#### [What to work on]
Copy the listing lines between the line holding "You are a computer-use agent. The" and the line holding "The width and", inclusive, and rename "sparkline" to "trend" while keeping everything else unchanged. Leave the pictures out of your answer.

#### [Data for this task]

------------------------------------------------------------

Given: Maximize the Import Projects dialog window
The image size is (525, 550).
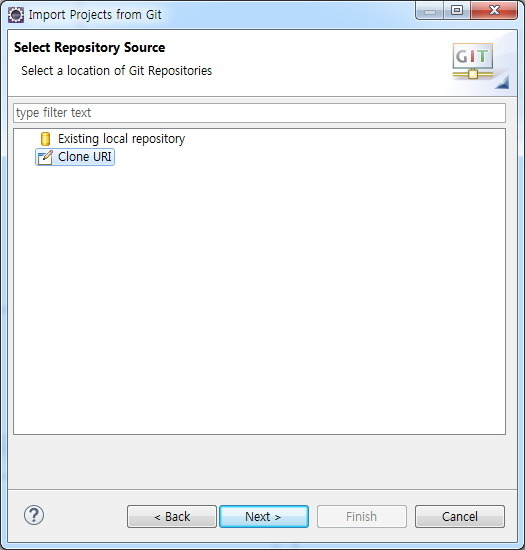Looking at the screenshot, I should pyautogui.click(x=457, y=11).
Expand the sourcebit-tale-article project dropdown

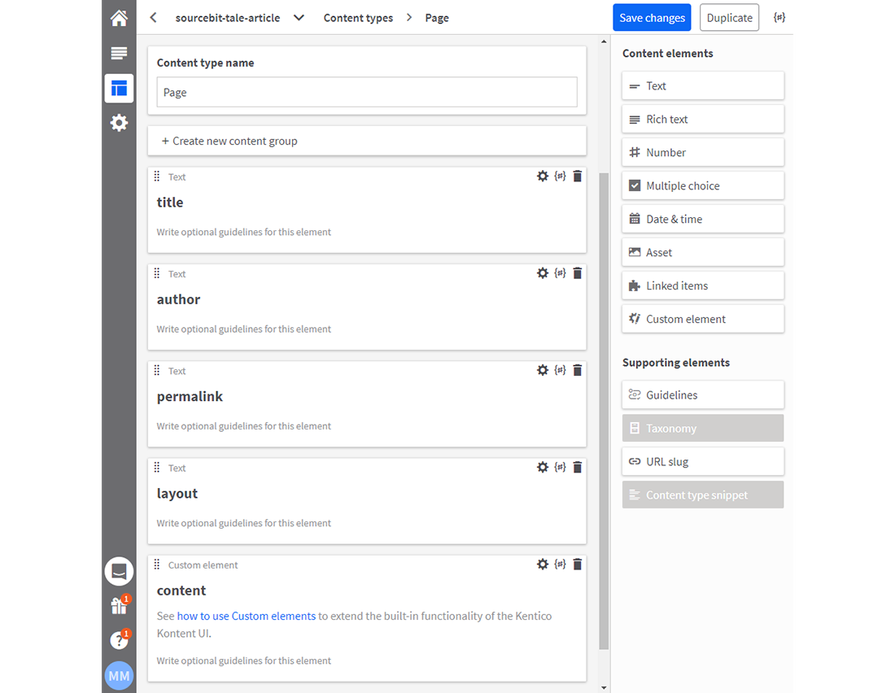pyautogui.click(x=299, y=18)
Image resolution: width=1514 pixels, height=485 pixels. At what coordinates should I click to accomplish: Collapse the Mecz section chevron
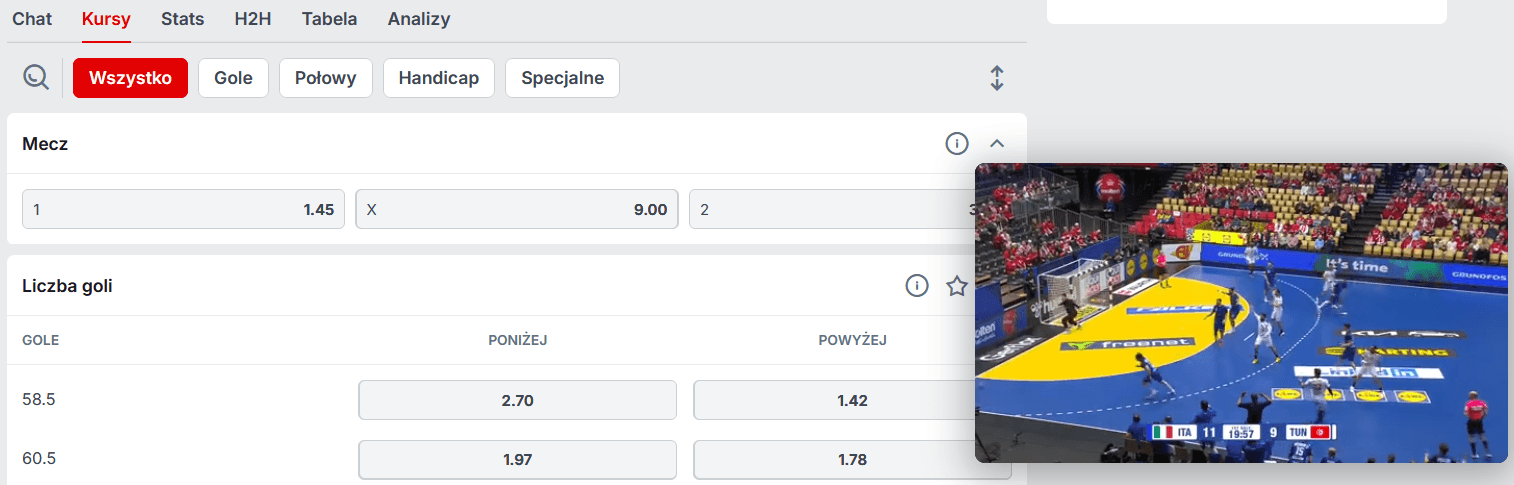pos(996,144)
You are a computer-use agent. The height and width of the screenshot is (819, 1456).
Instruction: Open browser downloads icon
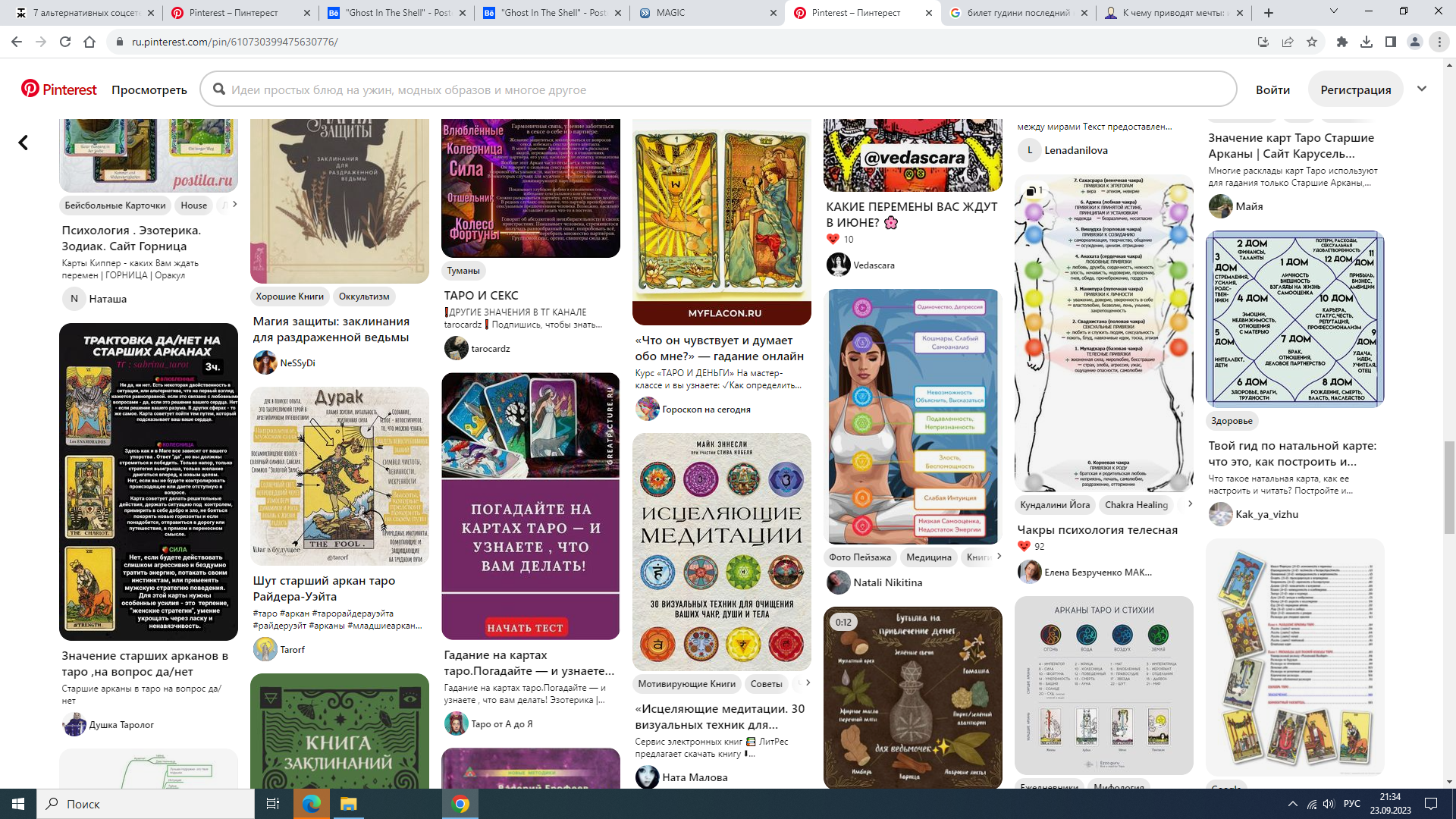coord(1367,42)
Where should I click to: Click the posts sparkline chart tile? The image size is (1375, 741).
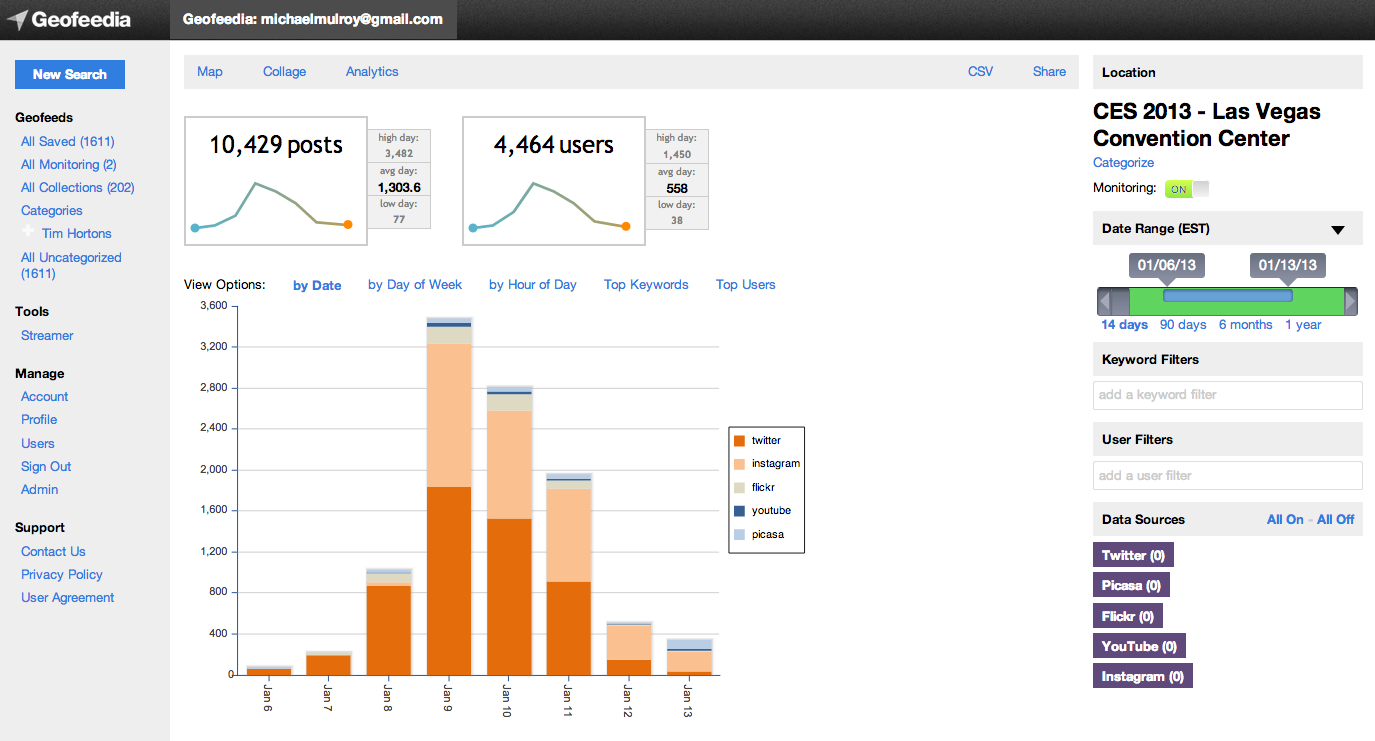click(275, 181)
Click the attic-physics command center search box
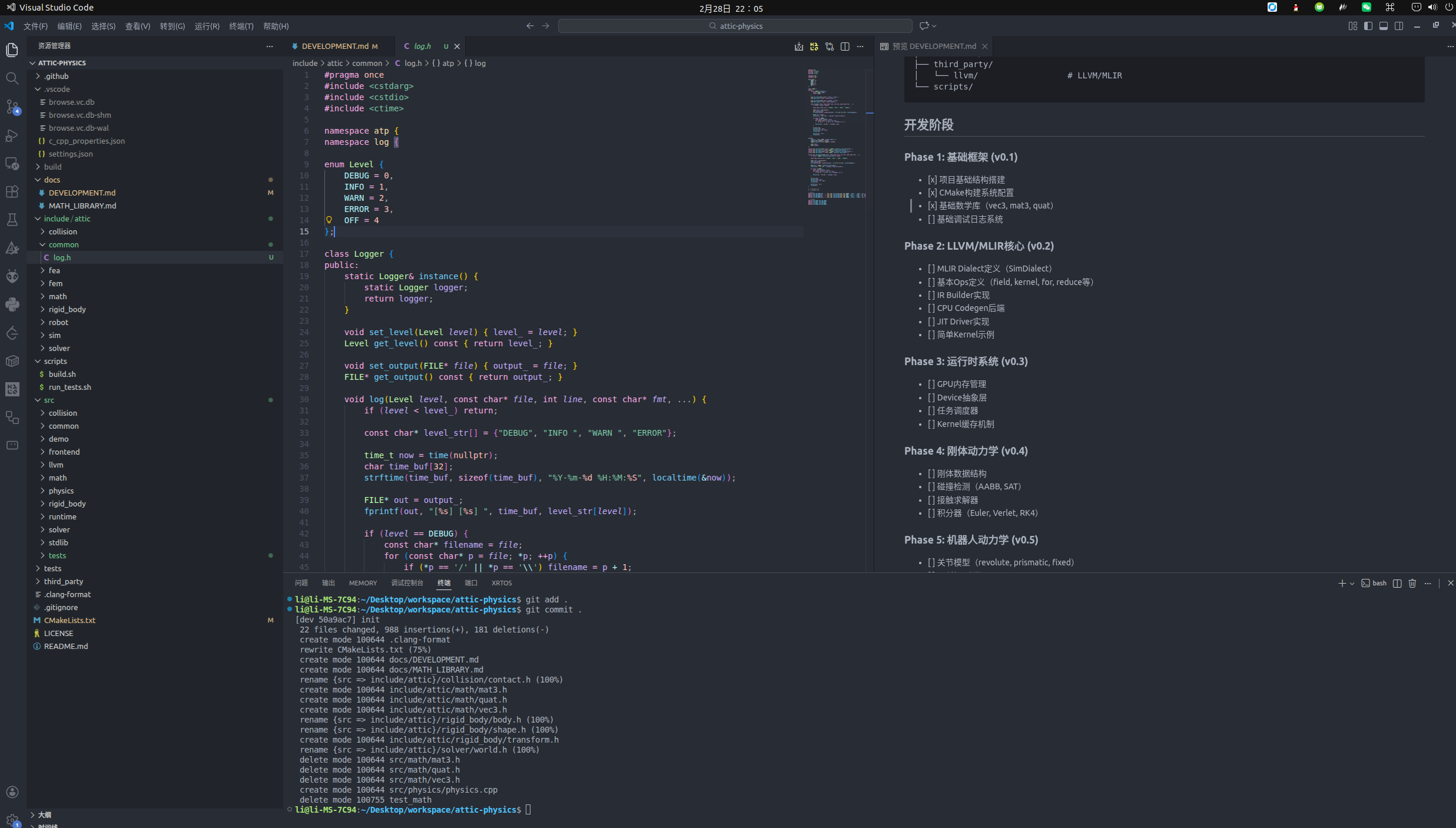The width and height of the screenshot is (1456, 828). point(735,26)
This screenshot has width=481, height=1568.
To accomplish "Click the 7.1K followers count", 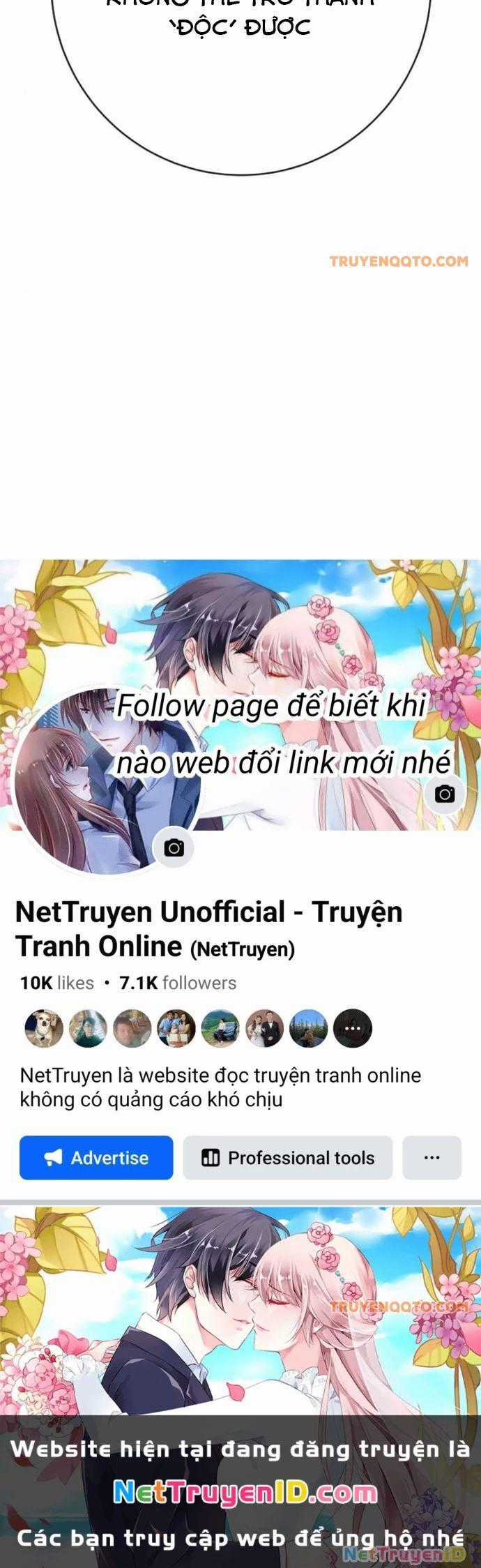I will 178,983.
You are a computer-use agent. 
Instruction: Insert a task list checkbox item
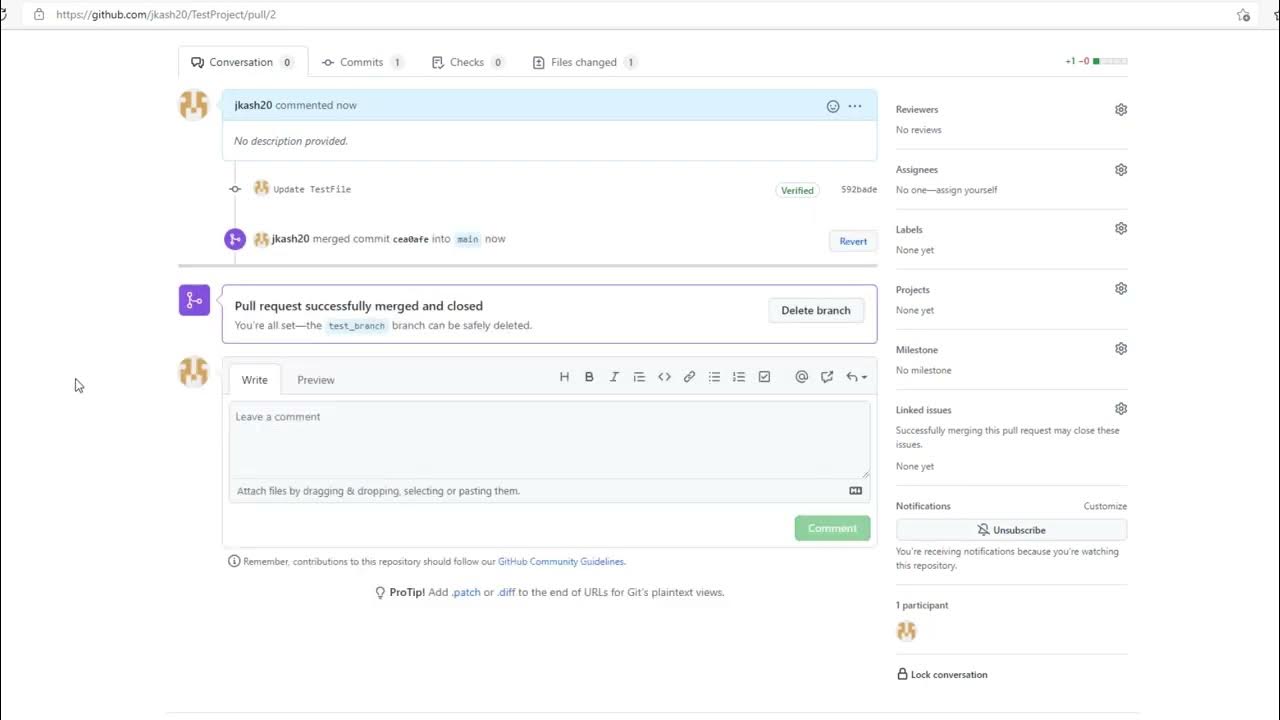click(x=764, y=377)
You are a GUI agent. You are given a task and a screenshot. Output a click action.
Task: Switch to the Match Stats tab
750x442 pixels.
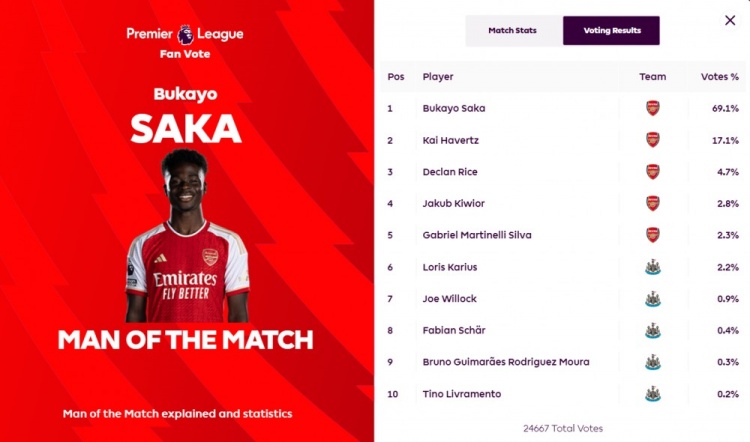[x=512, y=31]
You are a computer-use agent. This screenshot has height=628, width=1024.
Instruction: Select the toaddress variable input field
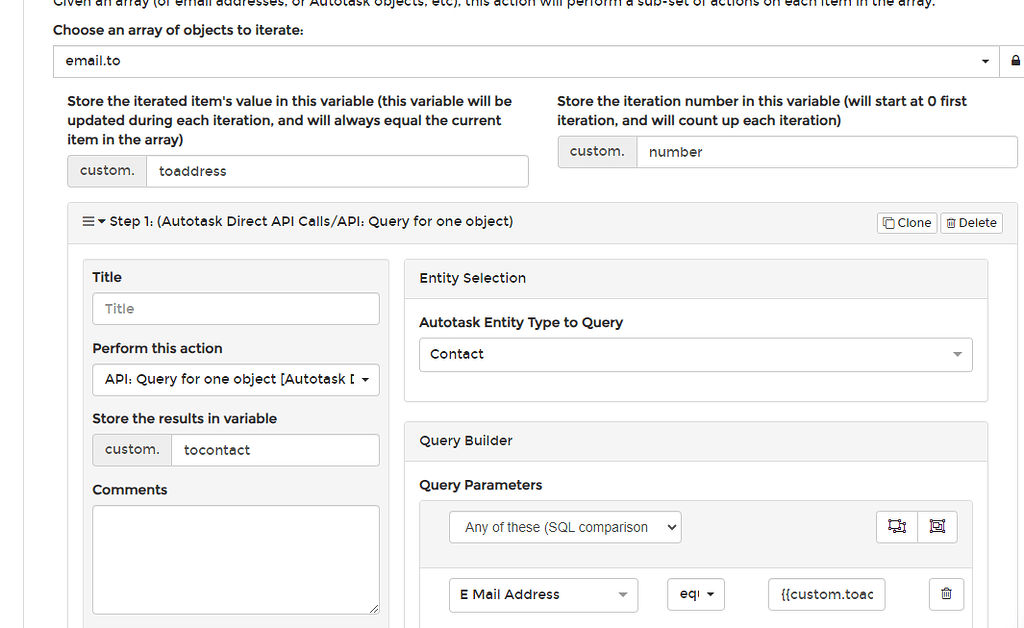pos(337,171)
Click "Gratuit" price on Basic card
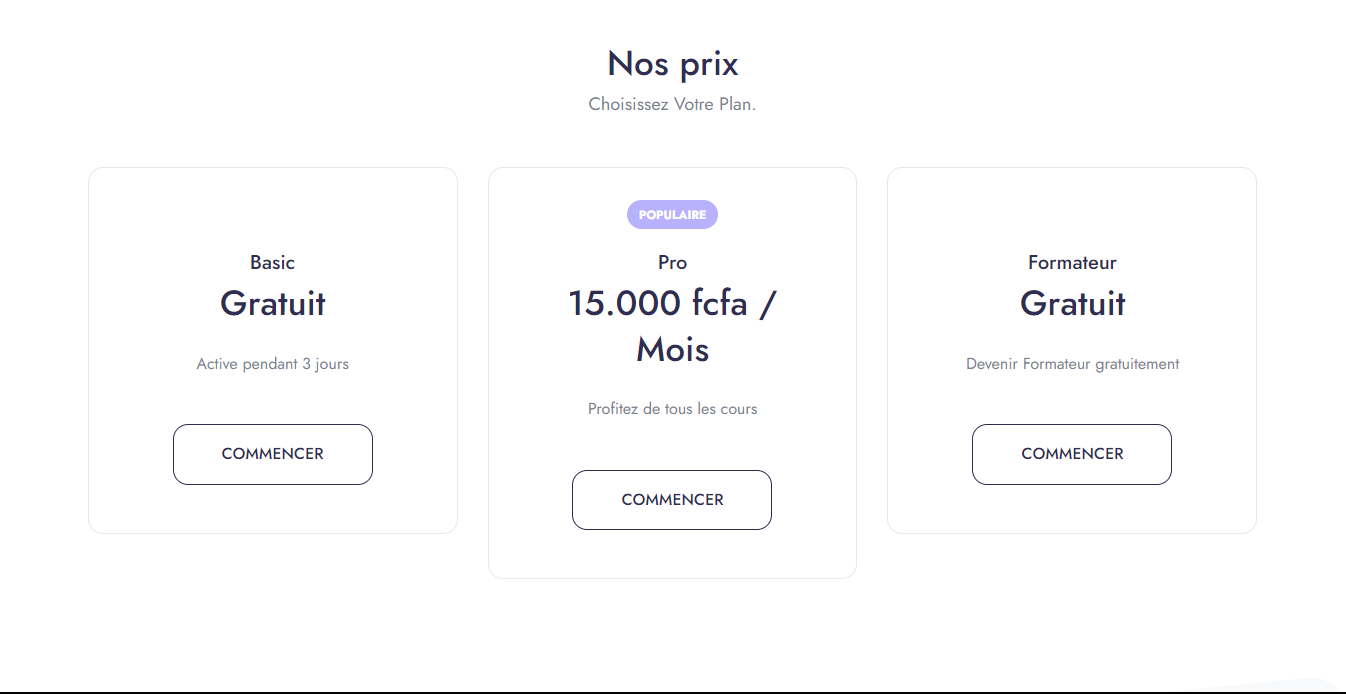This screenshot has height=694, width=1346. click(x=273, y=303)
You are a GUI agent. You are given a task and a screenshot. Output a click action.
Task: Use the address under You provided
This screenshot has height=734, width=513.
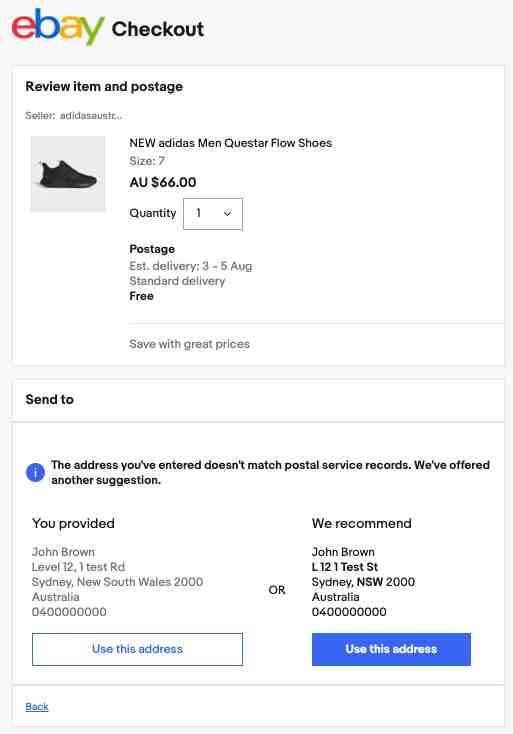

------------------------------------------------------------

#### [Solution]
You are a computer-use agent. The height and width of the screenshot is (819, 1456).
Instruction: Open browser downloads icon
coord(1367,42)
Where should I click to: Click the posts trend chart tile? The image size is (1375, 741).
click(275, 181)
Click the attic-physics command center search box
The width and height of the screenshot is (1456, 828). point(735,26)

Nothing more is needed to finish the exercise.